▶ [Problem]: Convert the data below into a JSON list of strings, one string per line, skipping any blank lines. Leave the pictures out of the answer.

▶ [A block of data]:
* * * * * * *

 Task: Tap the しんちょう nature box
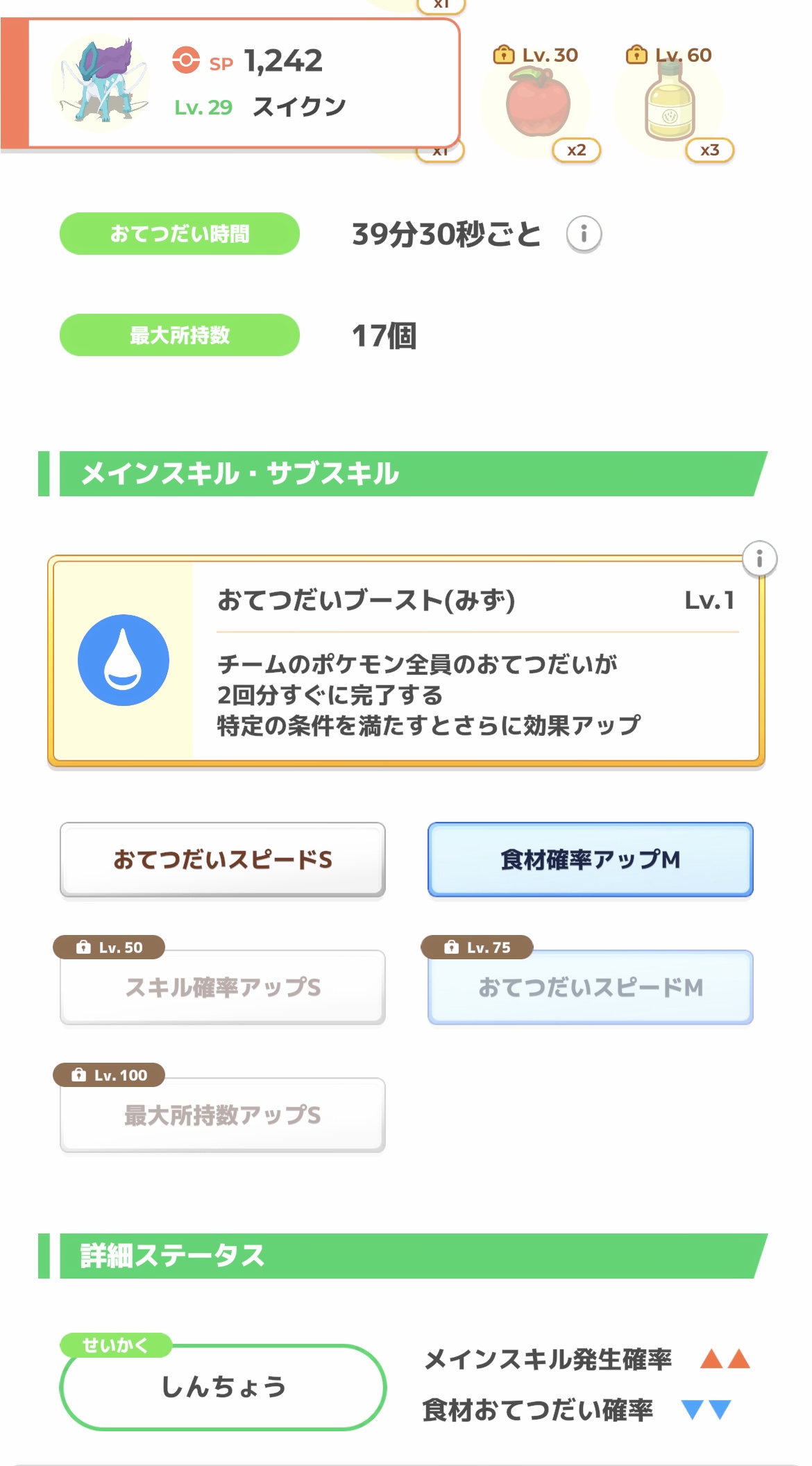pyautogui.click(x=223, y=1388)
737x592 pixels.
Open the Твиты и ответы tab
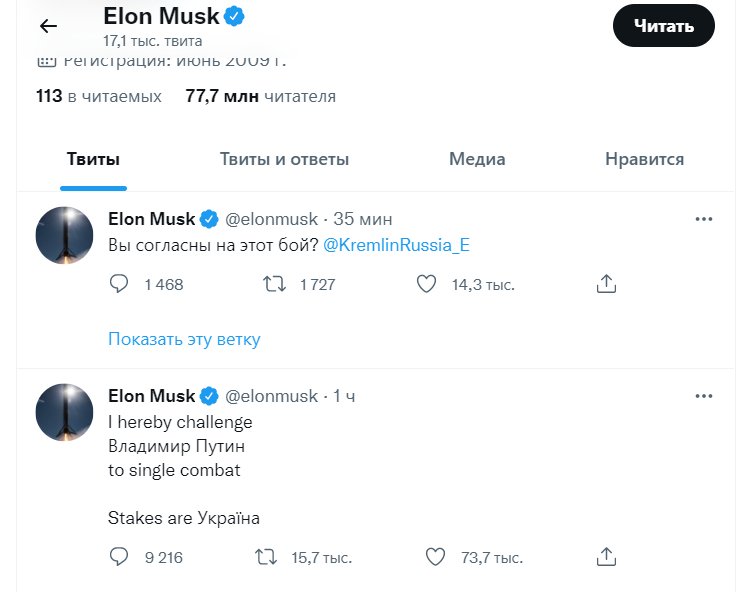point(284,159)
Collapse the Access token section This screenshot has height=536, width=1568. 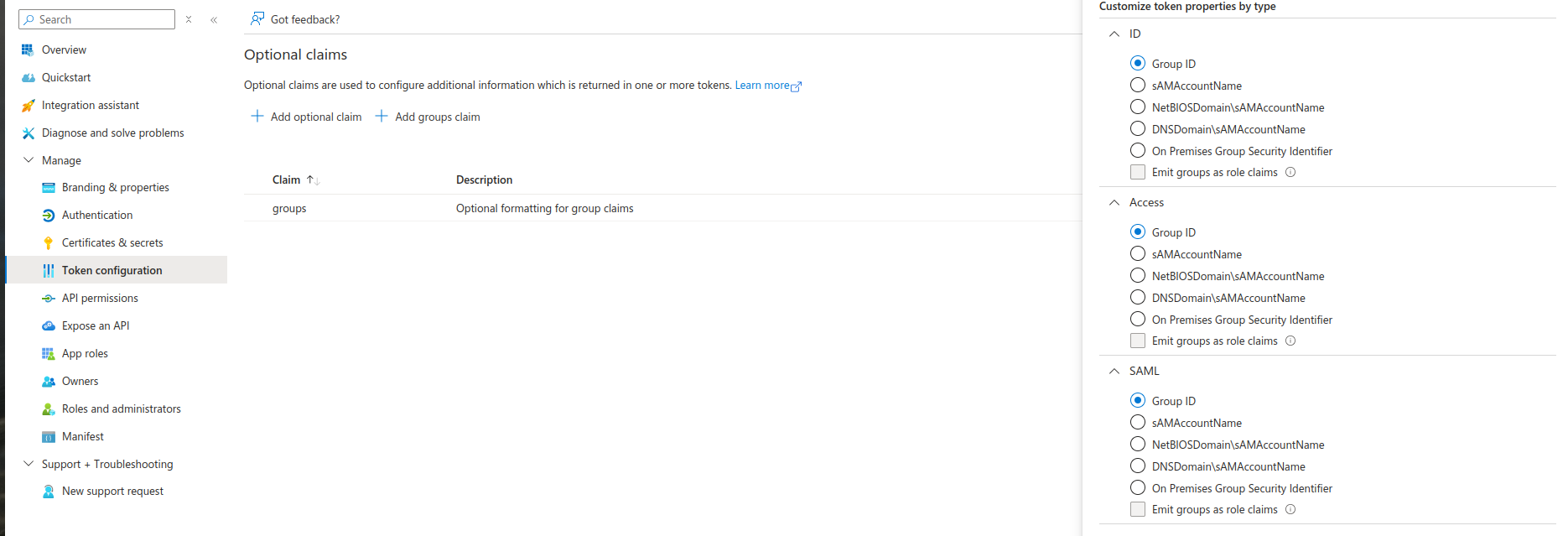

* * * * * * *

▶ [Task output]:
[
  " Task: Tap the しんちょう nature box",
  "pyautogui.click(x=223, y=1388)",
  "737x592 pixels.",
  "Open the Твиты и ответы tab",
  "point(284,159)",
  "Collapse the Access token section This screenshot has height=536, width=1568. "
]